Test,Tren,A-bombs,slin and gh.....time to mutate


----------



## yerg (Aug 16, 2011)

test, tren, abombs, AND halo!!! for strength gains... lol


----------



## GMO (Aug 16, 2011)

Test/Deca/D-bol - Tried and true mass builder.


----------



## paolo584 (Aug 16, 2011)

thats classic cycle^^^^


----------



## MDR (Aug 16, 2011)

GMO said:


> Test/Deca/D-bol - Tried and true mass builder.


 
Agree 100%.  Same cycle I took over twenty years ago in my second run.  Worked great then and it still does.


----------



## kentclark (Aug 16, 2011)

tried and true doesnt mean best


----------



## TGB1987 (Aug 16, 2011)

GMO said:


> Test/Deca/D-bol - Tried and true mass builder.


 
This is what I prefer too. Running this right now with AP Test and BD Deca. Loving the cycle.

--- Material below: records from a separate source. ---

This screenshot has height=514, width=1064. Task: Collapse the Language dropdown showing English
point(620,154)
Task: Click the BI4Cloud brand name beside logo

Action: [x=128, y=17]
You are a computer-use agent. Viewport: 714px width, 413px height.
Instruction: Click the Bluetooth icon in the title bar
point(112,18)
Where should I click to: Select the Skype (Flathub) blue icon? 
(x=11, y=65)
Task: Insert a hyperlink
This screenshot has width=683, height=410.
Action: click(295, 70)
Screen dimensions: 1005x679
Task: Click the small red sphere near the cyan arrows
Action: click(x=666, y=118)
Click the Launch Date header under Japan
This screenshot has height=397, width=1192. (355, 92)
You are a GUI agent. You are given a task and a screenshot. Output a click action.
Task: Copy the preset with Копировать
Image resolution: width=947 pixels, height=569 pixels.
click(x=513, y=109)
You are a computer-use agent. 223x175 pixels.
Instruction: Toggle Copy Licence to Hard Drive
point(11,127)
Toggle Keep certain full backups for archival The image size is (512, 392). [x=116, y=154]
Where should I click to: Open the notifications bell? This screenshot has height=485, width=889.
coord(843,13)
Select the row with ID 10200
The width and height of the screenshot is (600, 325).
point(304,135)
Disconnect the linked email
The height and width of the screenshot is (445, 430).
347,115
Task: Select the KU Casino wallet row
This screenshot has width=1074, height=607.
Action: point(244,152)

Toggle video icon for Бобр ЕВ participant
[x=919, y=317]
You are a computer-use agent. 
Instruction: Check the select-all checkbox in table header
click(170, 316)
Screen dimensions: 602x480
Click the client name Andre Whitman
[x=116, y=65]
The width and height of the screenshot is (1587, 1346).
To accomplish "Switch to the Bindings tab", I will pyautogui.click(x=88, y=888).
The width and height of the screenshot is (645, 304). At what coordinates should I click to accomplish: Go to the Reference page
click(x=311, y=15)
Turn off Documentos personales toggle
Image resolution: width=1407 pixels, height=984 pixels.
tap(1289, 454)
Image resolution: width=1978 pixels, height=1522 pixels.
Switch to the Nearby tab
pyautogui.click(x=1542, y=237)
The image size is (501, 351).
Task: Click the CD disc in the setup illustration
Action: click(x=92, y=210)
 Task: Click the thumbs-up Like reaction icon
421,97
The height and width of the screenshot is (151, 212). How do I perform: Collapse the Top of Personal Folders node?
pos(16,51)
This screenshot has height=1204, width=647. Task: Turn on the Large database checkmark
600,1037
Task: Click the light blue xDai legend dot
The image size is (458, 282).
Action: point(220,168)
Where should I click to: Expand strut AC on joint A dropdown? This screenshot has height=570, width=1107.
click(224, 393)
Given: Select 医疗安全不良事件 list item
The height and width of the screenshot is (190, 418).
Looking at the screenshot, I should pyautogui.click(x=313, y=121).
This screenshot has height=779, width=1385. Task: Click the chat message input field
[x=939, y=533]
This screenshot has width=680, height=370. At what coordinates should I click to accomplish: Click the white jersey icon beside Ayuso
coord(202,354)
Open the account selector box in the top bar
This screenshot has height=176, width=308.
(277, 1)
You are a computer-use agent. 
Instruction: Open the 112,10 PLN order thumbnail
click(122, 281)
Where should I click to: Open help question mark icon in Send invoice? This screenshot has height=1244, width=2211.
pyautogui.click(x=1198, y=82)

Also threw in some Genshi NPP with Dianabol for kickstart.


----------



## yerg (Aug 16, 2011)

shit, how could i have forgotten about deca!!!!!!!!!!!!!!!!!


----------



## World-Pharma.org (Aug 16, 2011)

cool..summer soon finish


----------



## IronWrestler (Aug 16, 2011)

I like to run high dosed of Deca and Mast with Test Prop


----------



## heavyiron (Aug 16, 2011)

GMO said:


> Test/Deca/D-bol - Tried and true mass builder.


Yup.


----------



## BIGBEN2011 (Aug 16, 2011)

test e, npp,with anadrol and tren a  last 4-6 weeks with some d-bol.what yall think.take a couple weeks in the middle of cycle with no orals.


----------



## Justinbro (Aug 16, 2011)

For me EQ is a must to increase my appetite and I substitute dbol for it since it's similar without the 17aa.


----------



## bdeljoose (Aug 16, 2011)

I'm runnin d-bol, test & deca right now. It's workin good for me.


----------



## AnabolicAgent (Aug 16, 2011)

yep,  here too,

went back to my roots when I got swoled up. Good ole test deca dbol stack does the trick, helps the joints.

Its the first time ive given this a run again in prob 10years


----------



## MDR (Aug 16, 2011)

kentclark said:


> tried and true doesnt mean best


 
Sometimes it means exactly that.


----------



## IanM4208 (Aug 16, 2011)

Sounds like wp should sell a test/deca/dbol stack for around $300. Its in demand wp....


----------



## malfeasance (Aug 16, 2011)

GMO said:


> Test/Deca/D-bol - Tried and true mass builder.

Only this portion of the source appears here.